SACRAMENTO- On Wednesday, California Superintendent of Public Instruction Tom Torlakson spoke before the CA Assembly Education Committee, joining the coalition of education, parent and student organizations, teachers and professors across the State supporting November passage of the Children’s Education and Health Care Protection Act (CEHCPA).
Speaking before the Committee, Supt. Torlakson recalled the devastation of the Great Recession, and explained that the initiative would “…prevent more cuts of that kind [and] derailment of gains, including Class Size Reduction, Computers and Summer Programs, and with them a sense of new optimism and hope” he testified.

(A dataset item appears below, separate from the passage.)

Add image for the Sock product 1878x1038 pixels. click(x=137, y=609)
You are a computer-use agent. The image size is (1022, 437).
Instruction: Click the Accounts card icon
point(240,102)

Mt. Diablo Unified School District teacher Dan Reynolds offered compelling testimony of the affects of the Great Recession on the 30,000 student district. “Between 2009 and 2012 alone there were about $59 million in cuts. Budget chaos caused hundreds of preliminary pink slips [layoff notices] to go out in my district – over 600 in the 2008-2009 school year alone.”
Reynolds offered up another painful product of 56 billion in education cuts- the current lack of teaching prospects throughout California. “It created lasting job market turmoil and uncertainties that have now fueled the current teacher shortage as discouraged educators went elsewhere or left the profession” he said.
Over 200 teachers were laid off, among them 60 elementary and 24 special needs teachers. 23 school librarians lost their jobs as school libraries were shuttered. Intervention specialists in reading and math were also eliminated, with classified staff that supported those programs. Program cuts experienced in Mt. Diablo were replicated in districts throughout California.
CEHCPA couldn’t come at a better time for our students and communities across California. Previous cuts substantially damaged public education, health care and other critical services. Our students, schools and colleges can’t afford to go back to those years of devastating budget cuts, when children of greatest need were hurt the most.